-- Begin Exercise data --

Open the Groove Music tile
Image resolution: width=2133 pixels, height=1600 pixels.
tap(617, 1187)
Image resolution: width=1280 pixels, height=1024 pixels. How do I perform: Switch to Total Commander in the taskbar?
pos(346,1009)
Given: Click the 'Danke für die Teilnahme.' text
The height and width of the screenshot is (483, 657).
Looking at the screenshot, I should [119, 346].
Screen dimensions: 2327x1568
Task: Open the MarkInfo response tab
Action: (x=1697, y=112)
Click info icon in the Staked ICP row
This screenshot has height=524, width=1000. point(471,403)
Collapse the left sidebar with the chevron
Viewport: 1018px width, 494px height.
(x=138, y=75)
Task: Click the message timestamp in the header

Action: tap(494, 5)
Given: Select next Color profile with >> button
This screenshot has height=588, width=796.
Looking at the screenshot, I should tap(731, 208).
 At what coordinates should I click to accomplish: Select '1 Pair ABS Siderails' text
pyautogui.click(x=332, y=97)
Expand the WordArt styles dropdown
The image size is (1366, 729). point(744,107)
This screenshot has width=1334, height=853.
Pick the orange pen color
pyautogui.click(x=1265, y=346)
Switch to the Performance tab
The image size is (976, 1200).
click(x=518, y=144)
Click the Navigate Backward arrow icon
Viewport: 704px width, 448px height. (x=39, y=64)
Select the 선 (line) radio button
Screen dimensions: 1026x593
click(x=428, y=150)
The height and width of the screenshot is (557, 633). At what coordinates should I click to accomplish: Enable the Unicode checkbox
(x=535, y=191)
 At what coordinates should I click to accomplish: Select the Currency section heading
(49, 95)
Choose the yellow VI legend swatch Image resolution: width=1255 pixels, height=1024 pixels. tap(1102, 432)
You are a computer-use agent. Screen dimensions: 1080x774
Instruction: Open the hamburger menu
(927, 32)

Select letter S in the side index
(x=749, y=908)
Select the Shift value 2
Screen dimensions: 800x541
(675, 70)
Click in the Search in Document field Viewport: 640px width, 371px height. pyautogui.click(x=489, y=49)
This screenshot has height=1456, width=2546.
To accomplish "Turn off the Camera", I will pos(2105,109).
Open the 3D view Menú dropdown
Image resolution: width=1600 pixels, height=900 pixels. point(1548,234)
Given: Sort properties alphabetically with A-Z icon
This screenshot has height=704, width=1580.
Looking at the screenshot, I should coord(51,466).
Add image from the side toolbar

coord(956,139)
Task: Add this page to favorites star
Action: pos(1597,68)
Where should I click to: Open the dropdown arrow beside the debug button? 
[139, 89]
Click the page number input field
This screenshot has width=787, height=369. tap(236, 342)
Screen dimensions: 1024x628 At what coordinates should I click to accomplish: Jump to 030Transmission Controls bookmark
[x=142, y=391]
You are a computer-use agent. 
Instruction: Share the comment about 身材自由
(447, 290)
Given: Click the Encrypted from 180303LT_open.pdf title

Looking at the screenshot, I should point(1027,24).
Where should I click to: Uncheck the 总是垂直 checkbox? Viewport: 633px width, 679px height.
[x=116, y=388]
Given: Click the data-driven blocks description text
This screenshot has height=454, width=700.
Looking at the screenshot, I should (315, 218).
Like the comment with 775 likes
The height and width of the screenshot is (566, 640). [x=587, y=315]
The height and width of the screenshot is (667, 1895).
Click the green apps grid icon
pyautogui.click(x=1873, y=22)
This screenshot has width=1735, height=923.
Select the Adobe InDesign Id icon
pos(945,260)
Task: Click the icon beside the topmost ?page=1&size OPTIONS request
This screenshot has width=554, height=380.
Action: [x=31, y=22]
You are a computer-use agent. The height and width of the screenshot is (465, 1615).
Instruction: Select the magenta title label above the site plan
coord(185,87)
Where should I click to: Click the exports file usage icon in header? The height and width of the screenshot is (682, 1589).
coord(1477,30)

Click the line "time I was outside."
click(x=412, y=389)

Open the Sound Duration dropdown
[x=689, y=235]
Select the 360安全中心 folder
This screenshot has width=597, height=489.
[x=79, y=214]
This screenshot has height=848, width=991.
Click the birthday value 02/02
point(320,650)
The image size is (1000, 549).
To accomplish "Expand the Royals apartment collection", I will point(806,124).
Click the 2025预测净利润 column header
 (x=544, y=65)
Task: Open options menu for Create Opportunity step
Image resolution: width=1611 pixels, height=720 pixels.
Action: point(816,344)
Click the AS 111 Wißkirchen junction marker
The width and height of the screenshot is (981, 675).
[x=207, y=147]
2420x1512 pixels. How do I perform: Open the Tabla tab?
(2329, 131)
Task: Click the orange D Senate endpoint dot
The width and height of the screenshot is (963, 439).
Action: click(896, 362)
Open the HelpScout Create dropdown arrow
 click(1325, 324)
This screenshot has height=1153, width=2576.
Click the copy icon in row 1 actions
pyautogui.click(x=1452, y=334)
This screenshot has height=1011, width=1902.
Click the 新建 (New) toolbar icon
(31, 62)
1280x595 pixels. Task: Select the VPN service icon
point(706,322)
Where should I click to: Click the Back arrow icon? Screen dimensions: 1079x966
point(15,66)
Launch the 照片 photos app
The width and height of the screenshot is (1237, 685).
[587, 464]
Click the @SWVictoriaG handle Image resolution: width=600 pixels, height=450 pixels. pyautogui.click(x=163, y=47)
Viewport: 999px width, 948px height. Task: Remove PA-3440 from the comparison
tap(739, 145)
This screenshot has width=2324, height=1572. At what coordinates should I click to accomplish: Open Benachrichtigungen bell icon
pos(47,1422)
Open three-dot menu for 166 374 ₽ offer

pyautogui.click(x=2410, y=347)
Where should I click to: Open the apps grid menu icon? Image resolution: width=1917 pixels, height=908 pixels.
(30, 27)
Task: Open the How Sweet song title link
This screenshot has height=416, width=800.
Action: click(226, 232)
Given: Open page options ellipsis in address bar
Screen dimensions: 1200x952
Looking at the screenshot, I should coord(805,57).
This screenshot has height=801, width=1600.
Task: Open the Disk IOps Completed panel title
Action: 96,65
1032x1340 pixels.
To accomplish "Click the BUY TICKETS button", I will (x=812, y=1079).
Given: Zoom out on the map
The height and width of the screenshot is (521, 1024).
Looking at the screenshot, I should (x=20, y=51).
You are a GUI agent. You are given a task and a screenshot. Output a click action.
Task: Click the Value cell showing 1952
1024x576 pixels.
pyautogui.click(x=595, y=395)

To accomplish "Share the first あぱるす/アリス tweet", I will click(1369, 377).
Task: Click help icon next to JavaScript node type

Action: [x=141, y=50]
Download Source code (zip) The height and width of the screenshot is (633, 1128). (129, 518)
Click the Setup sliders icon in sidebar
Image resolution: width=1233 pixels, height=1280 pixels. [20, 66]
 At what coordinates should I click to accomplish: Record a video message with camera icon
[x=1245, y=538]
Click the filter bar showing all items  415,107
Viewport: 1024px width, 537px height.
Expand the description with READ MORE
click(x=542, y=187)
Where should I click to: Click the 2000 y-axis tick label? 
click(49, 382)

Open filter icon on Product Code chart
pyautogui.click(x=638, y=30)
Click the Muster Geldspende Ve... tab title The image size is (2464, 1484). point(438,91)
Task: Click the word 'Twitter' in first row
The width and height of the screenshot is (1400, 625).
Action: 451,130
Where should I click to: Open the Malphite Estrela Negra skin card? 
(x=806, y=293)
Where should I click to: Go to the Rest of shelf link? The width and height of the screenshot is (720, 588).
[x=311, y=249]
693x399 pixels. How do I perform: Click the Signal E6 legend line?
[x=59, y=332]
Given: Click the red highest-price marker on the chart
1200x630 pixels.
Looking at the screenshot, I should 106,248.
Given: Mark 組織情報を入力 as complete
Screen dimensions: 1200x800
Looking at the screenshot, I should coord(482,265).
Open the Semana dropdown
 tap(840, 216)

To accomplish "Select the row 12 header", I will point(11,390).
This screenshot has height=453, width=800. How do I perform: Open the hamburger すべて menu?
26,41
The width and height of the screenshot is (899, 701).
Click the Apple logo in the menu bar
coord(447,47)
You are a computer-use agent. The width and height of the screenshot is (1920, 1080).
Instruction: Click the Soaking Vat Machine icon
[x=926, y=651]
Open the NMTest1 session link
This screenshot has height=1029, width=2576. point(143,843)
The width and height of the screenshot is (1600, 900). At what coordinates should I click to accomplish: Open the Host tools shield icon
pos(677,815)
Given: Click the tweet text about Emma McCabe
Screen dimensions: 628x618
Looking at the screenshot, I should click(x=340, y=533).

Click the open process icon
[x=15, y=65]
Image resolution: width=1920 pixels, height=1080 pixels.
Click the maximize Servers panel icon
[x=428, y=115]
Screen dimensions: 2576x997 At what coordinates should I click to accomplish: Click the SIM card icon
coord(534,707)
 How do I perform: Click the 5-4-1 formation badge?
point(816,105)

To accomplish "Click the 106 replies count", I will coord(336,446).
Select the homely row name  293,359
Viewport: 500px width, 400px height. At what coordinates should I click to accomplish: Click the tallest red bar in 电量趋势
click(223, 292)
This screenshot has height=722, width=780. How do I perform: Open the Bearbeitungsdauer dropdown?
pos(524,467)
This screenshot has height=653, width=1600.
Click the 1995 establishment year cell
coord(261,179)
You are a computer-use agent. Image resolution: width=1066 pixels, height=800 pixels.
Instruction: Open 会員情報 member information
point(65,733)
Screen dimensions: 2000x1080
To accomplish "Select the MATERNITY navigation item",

-- End Exercise data --

* _Directions_:
Quote the entries from the start up to and including the line with "The image size is (1366, 729). point(744,107)".

* _Solution to the exercise_:
Open the Groove Music tile
Image resolution: width=2133 pixels, height=1600 pixels.
tap(617, 1187)
Image resolution: width=1280 pixels, height=1024 pixels. How do I perform: Switch to Total Commander in the taskbar?
pos(346,1009)
Given: Click the 'Danke für die Teilnahme.' text
The height and width of the screenshot is (483, 657).
Looking at the screenshot, I should [119, 346].
Screen dimensions: 2327x1568
Task: Open the MarkInfo response tab
Action: (x=1697, y=112)
Click info icon in the Staked ICP row
This screenshot has height=524, width=1000. point(471,403)
Collapse the left sidebar with the chevron
Viewport: 1018px width, 494px height.
(x=138, y=75)
Task: Click the message timestamp in the header

Action: tap(494, 5)
Given: Select next Color profile with >> button
This screenshot has height=588, width=796.
Looking at the screenshot, I should tap(731, 208).
 At what coordinates should I click to accomplish: Select '1 Pair ABS Siderails' text
pyautogui.click(x=332, y=97)
Expand the WordArt styles dropdown
The image size is (1366, 729). point(744,107)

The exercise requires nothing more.